Randomized Smoothing Gradient Algorithms

Updated 20 August 2025

Randomized smoothing gradient algorithms are methods that use controlled random perturbations to create smooth surrogates for optimizing nonsmooth, nonconvex functions.
They leverage probabilistic convolution with Gaussian or uniform distributions to estimate gradients via Monte Carlo or finite differences, enhancing robustness in noisy, high-dimensional settings.
Integrating normalization and variance reduction techniques, these algorithms achieve near-optimal sample complexity under weak subgradient growth, broadening practical optimization applications.

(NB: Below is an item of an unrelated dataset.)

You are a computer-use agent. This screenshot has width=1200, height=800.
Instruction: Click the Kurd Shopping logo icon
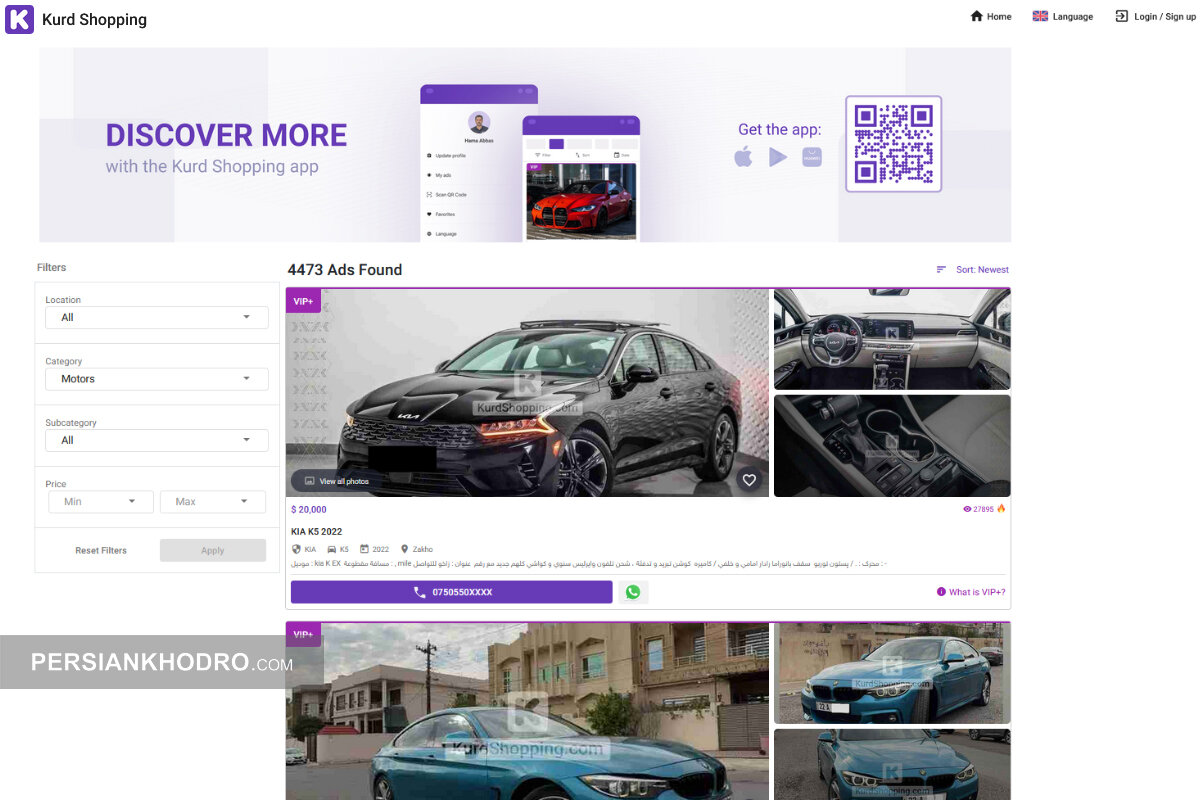pyautogui.click(x=19, y=19)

Randomized smoothing gradient algorithms constitute a versatile family of gradient-free and gradient-based methods for optimizing nonsmooth and/or nonconvex functions by leveraging probabilistic convolution to yield smooth surrogates amenable to stochastic or zero-order optimization. These methods replace the objective or its gradients with expectations under controlled random perturbations—most commonly uniform or Gaussian distributions—enabling both theoretical guarantees on convergence and practical, robust performance in high-dimensional, noisy, and even non-differentiable regimes. Recent developments have extended randomized smoothing far beyond the traditional global Lipschitz setting, allowing convergence on a broad class of locally Lipschitz or even subgradient-growth-constrained functions, and accelerating algorithmic rates via normalization and variance reduction.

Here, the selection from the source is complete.